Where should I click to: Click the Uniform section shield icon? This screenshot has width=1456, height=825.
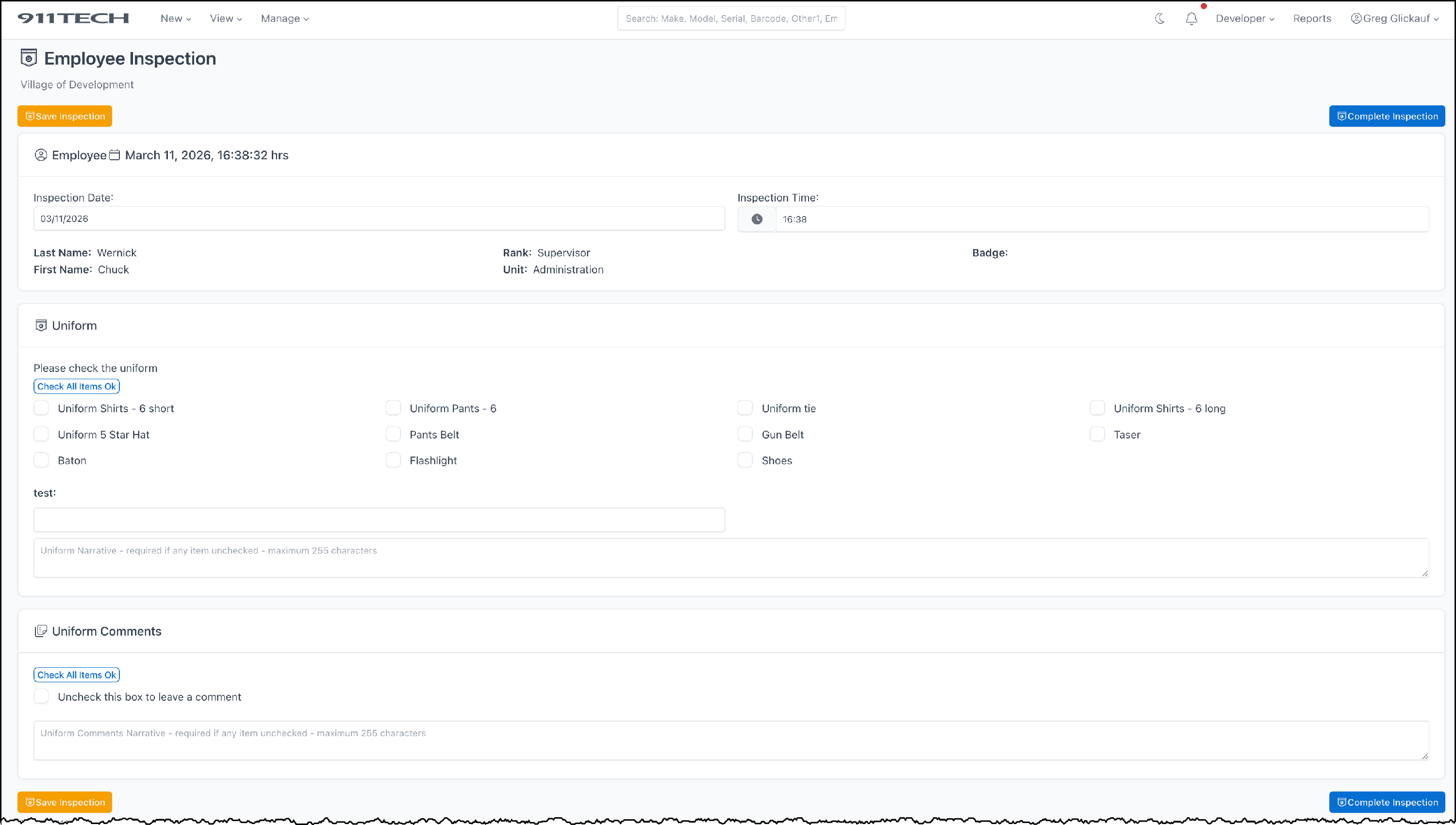pyautogui.click(x=41, y=325)
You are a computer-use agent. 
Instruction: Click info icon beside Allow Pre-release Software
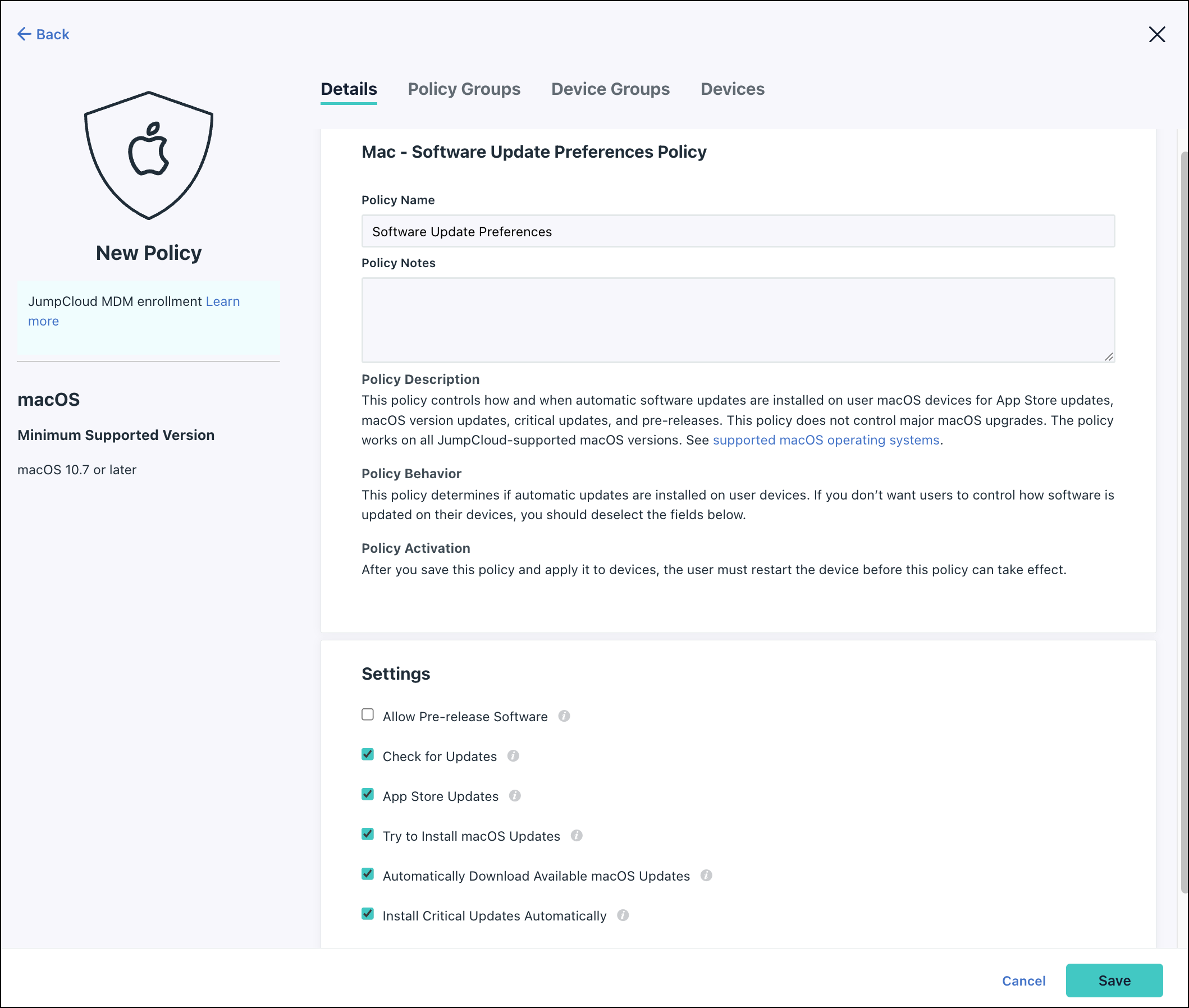point(564,716)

→ Work order
Give the entries above again in full and exactly, but not the pictures.

→ The completed task
Where should I click to: Click the Uniform section shield icon? This screenshot has width=1456, height=825.
pyautogui.click(x=41, y=325)
You are a computer-use agent. 
Instruction: Click info icon beside Allow Pre-release Software
point(564,716)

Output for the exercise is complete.